**Exercise aim:**
Each entry should be duplicated exactly, with no line missing.
### Data shown ###
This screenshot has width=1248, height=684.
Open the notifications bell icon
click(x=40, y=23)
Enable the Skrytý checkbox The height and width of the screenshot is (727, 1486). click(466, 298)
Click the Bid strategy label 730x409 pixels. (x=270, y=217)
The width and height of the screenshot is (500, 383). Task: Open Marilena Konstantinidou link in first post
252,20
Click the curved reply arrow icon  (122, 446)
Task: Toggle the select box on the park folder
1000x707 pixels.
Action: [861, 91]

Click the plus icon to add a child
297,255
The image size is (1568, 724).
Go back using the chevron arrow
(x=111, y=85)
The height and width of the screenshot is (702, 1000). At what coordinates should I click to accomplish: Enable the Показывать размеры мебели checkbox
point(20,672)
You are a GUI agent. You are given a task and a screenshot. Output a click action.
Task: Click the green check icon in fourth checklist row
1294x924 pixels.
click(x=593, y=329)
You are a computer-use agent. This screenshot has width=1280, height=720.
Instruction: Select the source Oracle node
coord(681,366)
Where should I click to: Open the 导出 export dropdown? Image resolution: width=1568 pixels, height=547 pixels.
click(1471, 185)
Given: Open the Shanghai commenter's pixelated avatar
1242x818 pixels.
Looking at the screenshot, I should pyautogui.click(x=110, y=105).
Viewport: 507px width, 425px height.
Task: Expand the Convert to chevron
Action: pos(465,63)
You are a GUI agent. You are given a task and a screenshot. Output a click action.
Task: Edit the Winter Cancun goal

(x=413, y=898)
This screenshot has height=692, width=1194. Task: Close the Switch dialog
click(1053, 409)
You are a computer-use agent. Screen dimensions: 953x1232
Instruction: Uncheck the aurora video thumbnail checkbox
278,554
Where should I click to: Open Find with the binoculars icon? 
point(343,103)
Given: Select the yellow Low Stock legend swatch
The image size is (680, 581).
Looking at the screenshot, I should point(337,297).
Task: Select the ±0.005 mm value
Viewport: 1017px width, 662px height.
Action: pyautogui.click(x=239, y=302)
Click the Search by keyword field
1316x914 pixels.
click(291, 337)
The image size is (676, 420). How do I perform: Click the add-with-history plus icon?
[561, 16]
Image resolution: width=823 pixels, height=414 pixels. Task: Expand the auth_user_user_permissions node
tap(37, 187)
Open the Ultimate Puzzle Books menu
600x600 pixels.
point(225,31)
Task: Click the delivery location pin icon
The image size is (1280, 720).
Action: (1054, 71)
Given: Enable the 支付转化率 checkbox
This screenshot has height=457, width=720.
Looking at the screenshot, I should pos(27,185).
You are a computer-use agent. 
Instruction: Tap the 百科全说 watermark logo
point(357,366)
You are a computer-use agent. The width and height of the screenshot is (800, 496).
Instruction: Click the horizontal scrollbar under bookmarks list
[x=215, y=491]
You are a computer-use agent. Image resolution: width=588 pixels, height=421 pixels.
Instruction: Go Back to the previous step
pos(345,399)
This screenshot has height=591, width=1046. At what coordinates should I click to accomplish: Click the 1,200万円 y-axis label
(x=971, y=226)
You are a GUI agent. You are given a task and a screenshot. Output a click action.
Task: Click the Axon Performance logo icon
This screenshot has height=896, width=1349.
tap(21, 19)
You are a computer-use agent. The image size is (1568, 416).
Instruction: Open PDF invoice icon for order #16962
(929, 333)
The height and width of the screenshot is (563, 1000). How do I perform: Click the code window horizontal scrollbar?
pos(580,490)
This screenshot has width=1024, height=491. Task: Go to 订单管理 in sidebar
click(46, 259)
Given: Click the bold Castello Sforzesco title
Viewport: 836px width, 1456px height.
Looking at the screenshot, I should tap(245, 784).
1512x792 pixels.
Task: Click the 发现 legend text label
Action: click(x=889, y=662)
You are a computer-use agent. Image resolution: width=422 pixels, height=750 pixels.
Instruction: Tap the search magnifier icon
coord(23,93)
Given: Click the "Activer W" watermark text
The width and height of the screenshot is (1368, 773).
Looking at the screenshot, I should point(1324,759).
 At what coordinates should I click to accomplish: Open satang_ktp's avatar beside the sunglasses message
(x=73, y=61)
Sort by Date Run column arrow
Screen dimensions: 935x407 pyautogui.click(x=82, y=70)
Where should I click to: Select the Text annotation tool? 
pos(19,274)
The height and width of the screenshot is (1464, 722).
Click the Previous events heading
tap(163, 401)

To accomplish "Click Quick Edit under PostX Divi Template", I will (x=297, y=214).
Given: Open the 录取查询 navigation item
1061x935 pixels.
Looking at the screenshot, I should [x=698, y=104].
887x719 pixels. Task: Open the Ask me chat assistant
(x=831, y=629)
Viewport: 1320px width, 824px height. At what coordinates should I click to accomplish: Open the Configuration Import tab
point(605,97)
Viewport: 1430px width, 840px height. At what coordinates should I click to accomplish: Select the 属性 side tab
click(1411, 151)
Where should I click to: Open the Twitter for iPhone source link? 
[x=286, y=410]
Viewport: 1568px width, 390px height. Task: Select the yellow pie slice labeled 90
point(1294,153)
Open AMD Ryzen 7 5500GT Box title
###
**Answer section:**
This screenshot has width=1248, height=684.
Open the notifications bell icon
click(x=40, y=23)
Enable the Skrytý checkbox The height and width of the screenshot is (727, 1486). click(466, 298)
Click the Bid strategy label 730x409 pixels. (x=270, y=217)
The width and height of the screenshot is (500, 383). Task: Open Marilena Konstantinidou link in first post
252,20
Click the curved reply arrow icon  (122, 446)
Task: Toggle the select box on the park folder
1000x707 pixels.
Action: [861, 91]

Click the plus icon to add a child
297,255
The image size is (1568, 724).
Go back using the chevron arrow
(x=111, y=85)
The height and width of the screenshot is (702, 1000). At what coordinates should I click to accomplish: Enable the Показывать размеры мебели checkbox
point(20,672)
You are a GUI agent. You are given a task and a screenshot. Output a click action.
Task: Click the green check icon in fourth checklist row
1294x924 pixels.
click(x=593, y=329)
You are a computer-use agent. This screenshot has width=1280, height=720.
Instruction: Select the source Oracle node
coord(681,366)
Where should I click to: Open the 导出 export dropdown? Image resolution: width=1568 pixels, height=547 pixels.
click(1471, 185)
Given: Open the Shanghai commenter's pixelated avatar
1242x818 pixels.
Looking at the screenshot, I should pyautogui.click(x=110, y=105).
Viewport: 507px width, 425px height.
Task: Expand the Convert to chevron
Action: pos(465,63)
You are a GUI agent. You are given a task and a screenshot. Output a click action.
Task: Edit the Winter Cancun goal

(x=413, y=898)
This screenshot has height=692, width=1194. Task: Close the Switch dialog
click(1053, 409)
You are a computer-use agent. Screen dimensions: 953x1232
Instruction: Uncheck the aurora video thumbnail checkbox
278,554
Where should I click to: Open Find with the binoculars icon? 
point(343,103)
Given: Select the yellow Low Stock legend swatch
The image size is (680, 581).
Looking at the screenshot, I should point(337,297).
Task: Select the ±0.005 mm value
Viewport: 1017px width, 662px height.
Action: pyautogui.click(x=239, y=302)
Click the Search by keyword field
1316x914 pixels.
click(291, 337)
The image size is (676, 420). How do I perform: Click the add-with-history plus icon?
[561, 16]
Image resolution: width=823 pixels, height=414 pixels. Task: Expand the auth_user_user_permissions node
tap(37, 187)
Open the Ultimate Puzzle Books menu
600x600 pixels.
point(225,31)
Task: Click the delivery location pin icon
The image size is (1280, 720).
Action: (1054, 71)
Given: Enable the 支付转化率 checkbox
This screenshot has height=457, width=720.
Looking at the screenshot, I should pos(27,185).
You are a computer-use agent. 
Instruction: Tap the 百科全说 watermark logo
point(357,366)
You are a computer-use agent. The width and height of the screenshot is (800, 496).
Instruction: Click the horizontal scrollbar under bookmarks list
[x=215, y=491]
You are a computer-use agent. Image resolution: width=588 pixels, height=421 pixels.
Instruction: Go Back to the previous step
pos(345,399)
This screenshot has height=591, width=1046. At what coordinates should I click to accomplish: Click the 1,200万円 y-axis label
(x=971, y=226)
You are a GUI agent. You are given a task and a screenshot. Output a click action.
Task: Click the Axon Performance logo icon
This screenshot has height=896, width=1349.
tap(21, 19)
You are a computer-use agent. The image size is (1568, 416).
Instruction: Open PDF invoice icon for order #16962
(929, 333)
The height and width of the screenshot is (563, 1000). How do I perform: Click the code window horizontal scrollbar?
pos(580,490)
This screenshot has width=1024, height=491. Task: Go to 订单管理 in sidebar
click(46, 259)
Given: Click the bold Castello Sforzesco title
Viewport: 836px width, 1456px height.
Looking at the screenshot, I should tap(245, 784).
1512x792 pixels.
Task: Click the 发现 legend text label
Action: click(x=889, y=662)
You are a computer-use agent. Image resolution: width=422 pixels, height=750 pixels.
Instruction: Tap the search magnifier icon
coord(23,93)
Given: Click the "Activer W" watermark text
The width and height of the screenshot is (1368, 773).
Looking at the screenshot, I should point(1324,759).
 At what coordinates should I click to accomplish: Open satang_ktp's avatar beside the sunglasses message
(x=73, y=61)
Sort by Date Run column arrow
Screen dimensions: 935x407 pyautogui.click(x=82, y=70)
Where should I click to: Select the Text annotation tool? 
pos(19,274)
The height and width of the screenshot is (1464, 722).
Click the Previous events heading
tap(163, 401)

To accomplish "Click Quick Edit under PostX Divi Template", I will (x=297, y=214).
Given: Open the 录取查询 navigation item
1061x935 pixels.
Looking at the screenshot, I should [x=698, y=104].
887x719 pixels. Task: Open the Ask me chat assistant
(x=831, y=629)
Viewport: 1320px width, 824px height. At what coordinates should I click to accomplish: Open the Configuration Import tab
point(605,97)
Viewport: 1430px width, 840px height. At what coordinates should I click to accomplish: Select the 属性 side tab
click(1411, 151)
Where should I click to: Open the Twitter for iPhone source link? 
[x=286, y=410]
Viewport: 1568px width, 390px height. Task: Select the yellow pie slice labeled 90
point(1294,153)
Open AMD Ryzen 7 5500GT Box title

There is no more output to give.